When I first got my license, I was told that I was not allowed to cross Harlem, a major road that divided Oak Park from other Chicago suburbs. I didn't have a problem with this rule mostly because I didn't have much interest in driving west. However, what my parents neglected to tell me I couldn't do was drive east, as in, on the Eisenhower towards Chicago. And so, that is what I did. I am sure I knew that if they didn't want me driving on Harlem, they probably weren't too comfortable with their new driver daughter toodling towards the Sears tower, and they probably assumed that was a given. This did not register with me, and I don't remember thinking at the time, "This is not something that they would want me to do." I was too excited to see the city.
I have been thinking about this event in my life in my dealings with Hadley recently. She is very busy constructing her own world right now, and often it conflicts with what the rest of us are trying to do. I take it personally, like she's trying to drive me insane on purpose. But then I think about my accidentally-on-purpose rule breaking when I got my license, and I realize that it's not really a lack of respect or wanting to be bad. It's simply a kid doing her thing with no regard for anybody else. I still get mad, but it doesn't make me love Hadley any less. Just like I know she doesn't love me any less when she chooses not to do whatever it is I want her to do.
It's just hard to keep up with her sometimes.
"No, no, no, Mama. You just take one piece at a time."
"OK." I started to take one piece at a time. Then Hadley started to take more than one piece, so I said,
"Hey! What are you doing? You just told me I can only take one piece!"
"Yes, that is what I said. But it is easier to do it this way."
"You keep changing the rules on me." I told her.

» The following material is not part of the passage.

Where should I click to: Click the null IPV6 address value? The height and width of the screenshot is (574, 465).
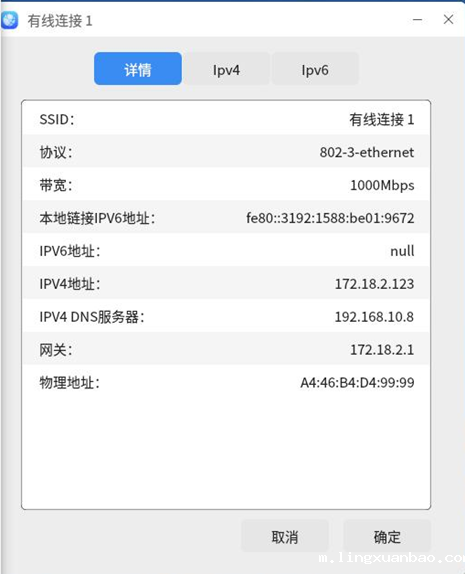[402, 251]
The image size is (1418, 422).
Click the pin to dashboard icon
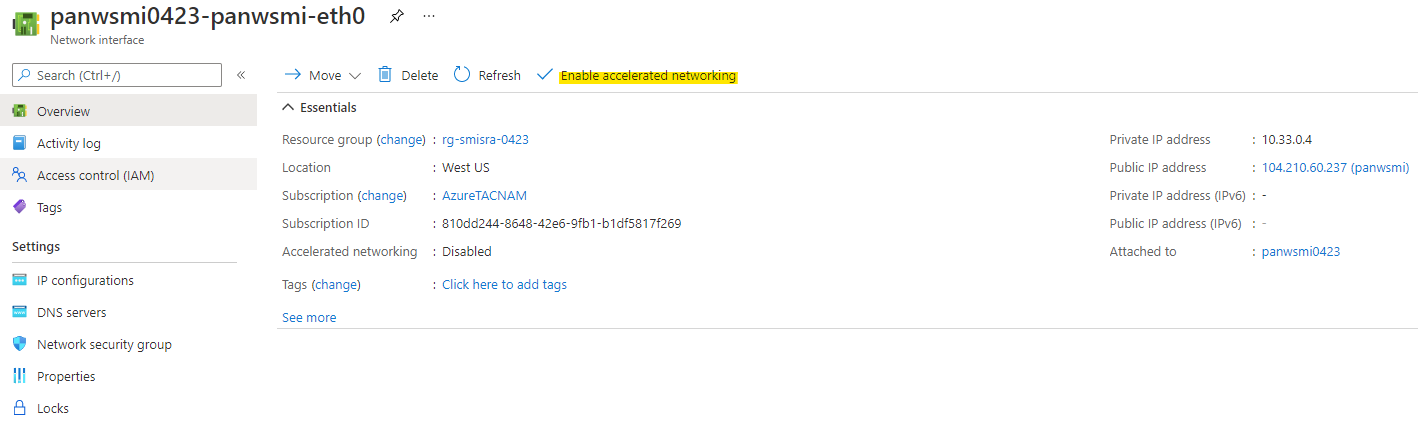397,16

"Well, Mama, I'm a rule changer."
Here's another incident that happened recently:
One afternoon Hadley and Harper were fighting about something, and Hadley pushed Harper. When I went over to see what happened, Hadley told me that Harper had fallen off a chair. I would've believed her except that Harper was nowhere near a chair. Also, Harper said, "Hadwee pushed me!" When I asked Hadley if that was true, Hadley said that it was. I told Hadley that we don't push people, and we definetely don't lie about it. Hadley's punishment was that she was not allowed to play computer games that night.

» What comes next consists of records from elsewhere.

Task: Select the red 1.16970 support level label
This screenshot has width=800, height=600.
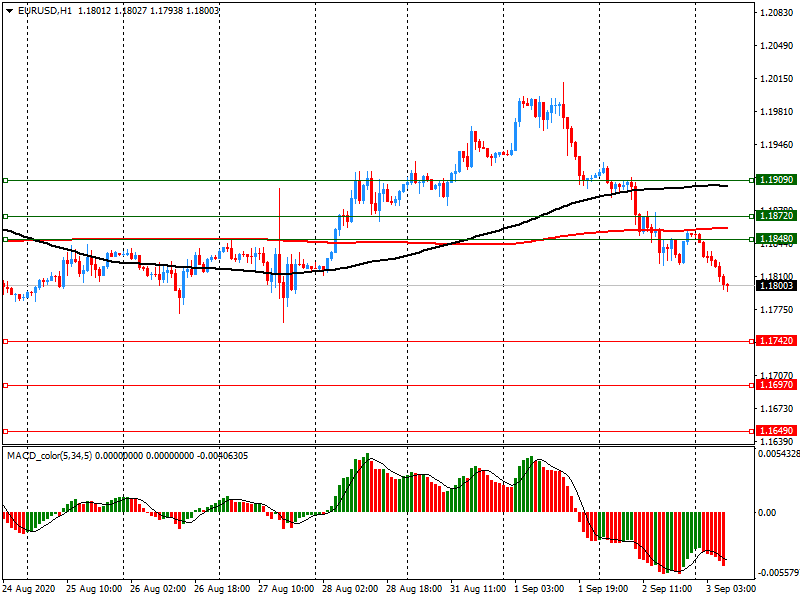Action: tap(776, 385)
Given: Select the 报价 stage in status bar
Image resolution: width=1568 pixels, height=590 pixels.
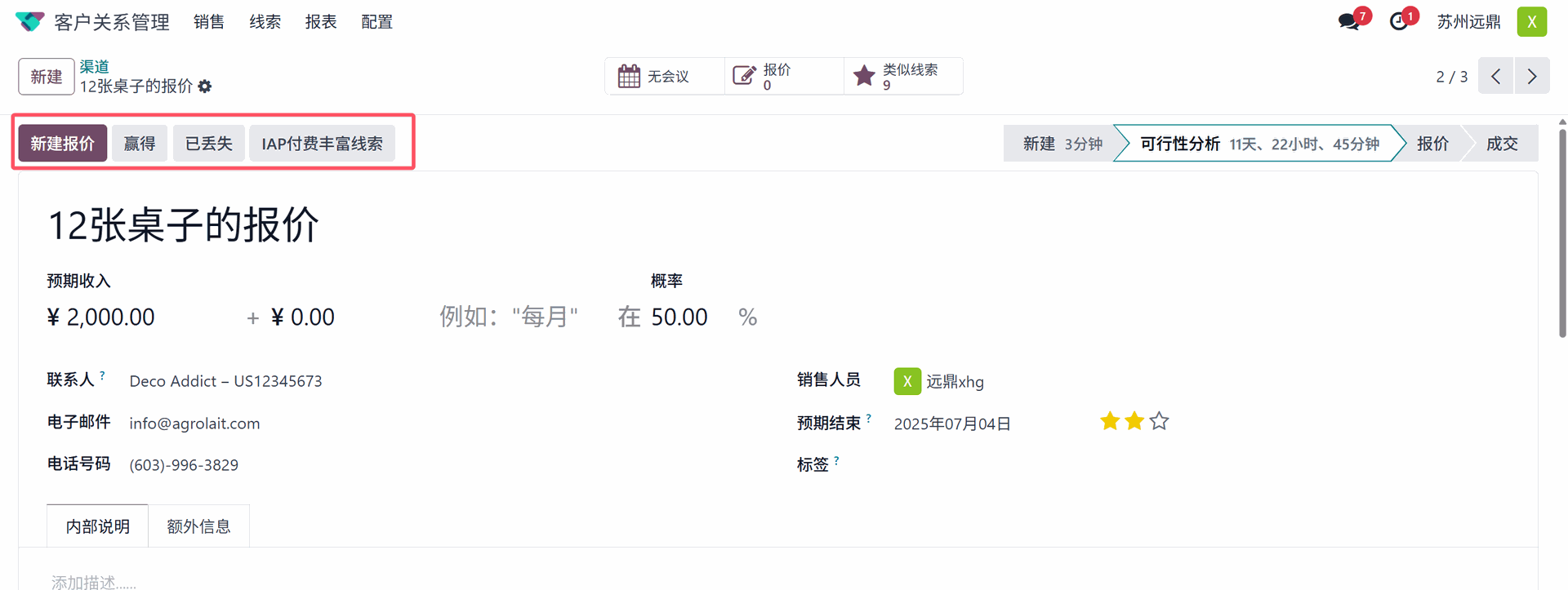Looking at the screenshot, I should point(1432,144).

A few hours later, I'm checking my email at the time Hadley is usually playing computer games. She comes up behind me and says, "Mama? I have to tell you something."

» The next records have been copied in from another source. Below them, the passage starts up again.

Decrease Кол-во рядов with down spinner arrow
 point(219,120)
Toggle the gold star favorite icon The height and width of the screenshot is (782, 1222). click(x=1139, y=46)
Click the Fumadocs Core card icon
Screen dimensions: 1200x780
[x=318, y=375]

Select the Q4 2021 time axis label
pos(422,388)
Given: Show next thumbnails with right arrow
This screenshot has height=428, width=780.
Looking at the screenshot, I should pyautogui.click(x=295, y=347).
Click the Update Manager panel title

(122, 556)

"When someone asks you to do something that is reeeeally special, you have to let them do it." She informs me.
"OK." I say.
"I would like to play computer games."
"You're not playing computer games, and you know why."
"I know, Mama. I know I'm not playing compter games because I pushed Harper and lied about it. But you're not listening to me. I'm telling you when someone asks to do something special, then you have to let them do it."
"You're not playing computer games, Hadley."
On and on this went until I said/yelled "I'm the mother! You're not playing computer games!"
I see what's going on though. Hadley's interested in testing out what she can do with her life. She wants to experience things, figure things out for herself. I understand. Everytime I see the Chicago skyline I understand. I think my parents understood, too. Because when someone wants to do something reeeally special, you have to let them do it.